* [Exercise brief]: Extend the passage below about Esther Evans and the German prisoner-of-war camp, picking up right after its final sentence.

* [Provided passage]:
-------

Young Esther Evans has lived her whole life within the confines of her remote mountain village. The daughter of a fiercely nationalistic sheep farmer, Esther yearns for a taste of the wider world that reaches her only through broadcasts on the BBC. Then, in the wake of D-day, the world comes to her in the form of a German POW camp set up on the outskirts of Esther's village.
The arrival of the Germans in the camp is a source of intense curiosity in the local pub, where Esther pulls pints for both her neighbors and the unwelcome British guards. One summer evening she follows a group of schoolboys to the camp boundary. As the boys heckle the prisoners across the barbed wire fence, one soldier seems to stand apart. He is Karsten Simmering, a German corporal, only eighteen, a young man of tormented conscience struggling to maintain his honor and humanity. To Esther's astonishment, Karsten calls out to her.

-------

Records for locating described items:

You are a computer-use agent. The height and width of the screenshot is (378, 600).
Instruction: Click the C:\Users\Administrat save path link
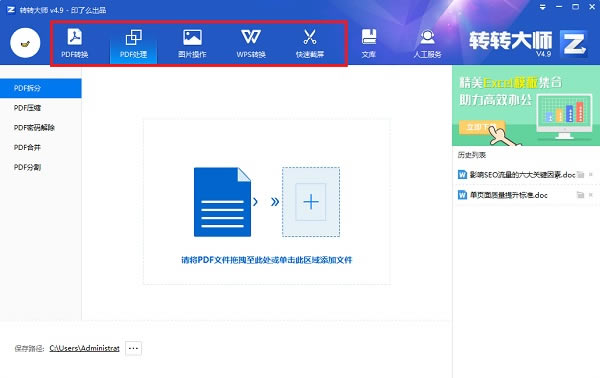click(x=85, y=348)

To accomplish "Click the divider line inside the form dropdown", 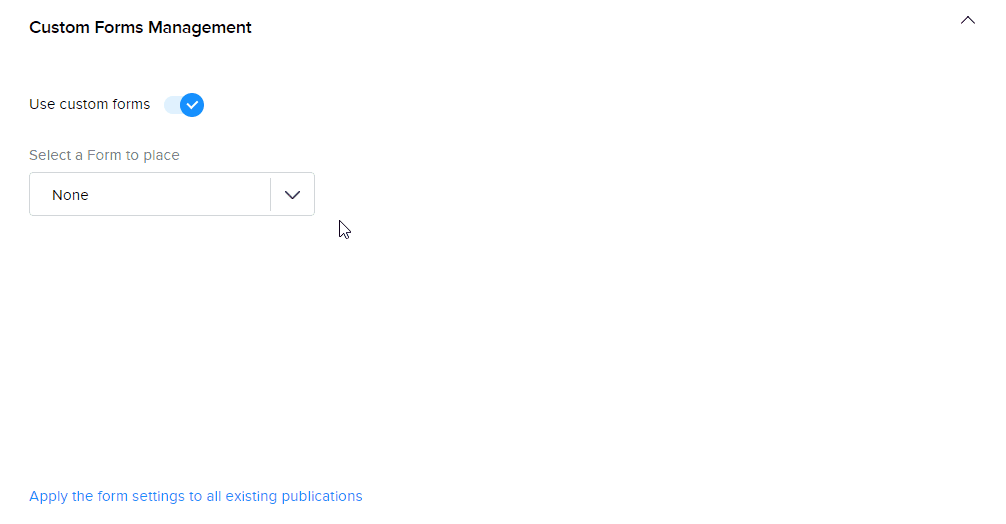I will pos(270,195).
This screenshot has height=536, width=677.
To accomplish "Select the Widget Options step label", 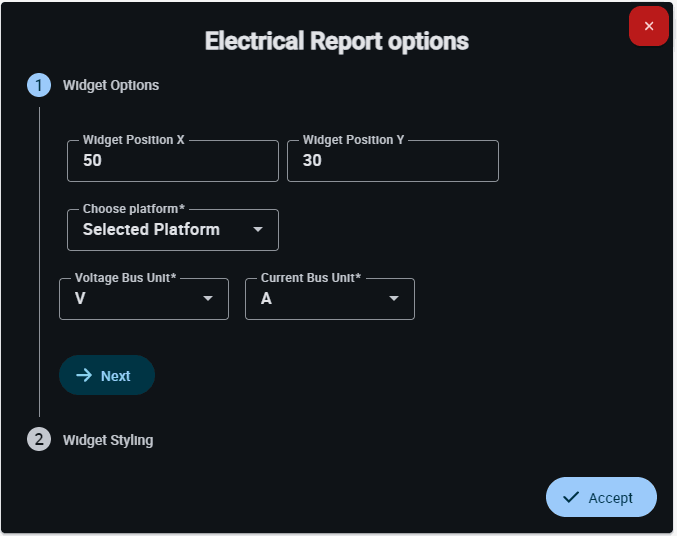I will [x=111, y=85].
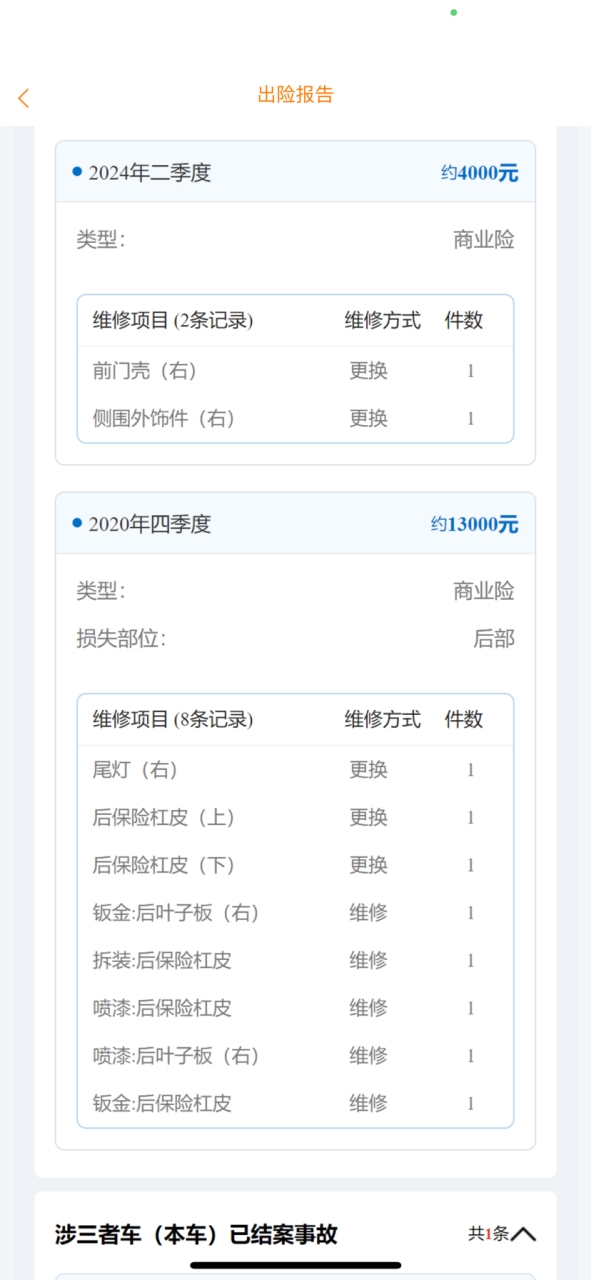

-------

* [Response to this exercise]:
These two young people from worlds apart will be drawn into a perilous romance that calls into personal question the meaning of love, family, loyalty, and national identity. The consequences of their relationship resonate through the lives of a vividly imagined cast of characters: the drunken BBC comedian who befriends Esther, Esther's stubborn father, and the resentful young British "evacuee" who lives on the farm — even the German-Jewish interrogator investigating the most notorious German prisoner in Wales, Rudolf Hess.
Peter Ho Davies has been hailed for his "all-encompassing empathy that is without borders" (Elle). That trancendent compassion shines through The Welsh Girl, a novel that is both thought-provoking and emotionally enthralling.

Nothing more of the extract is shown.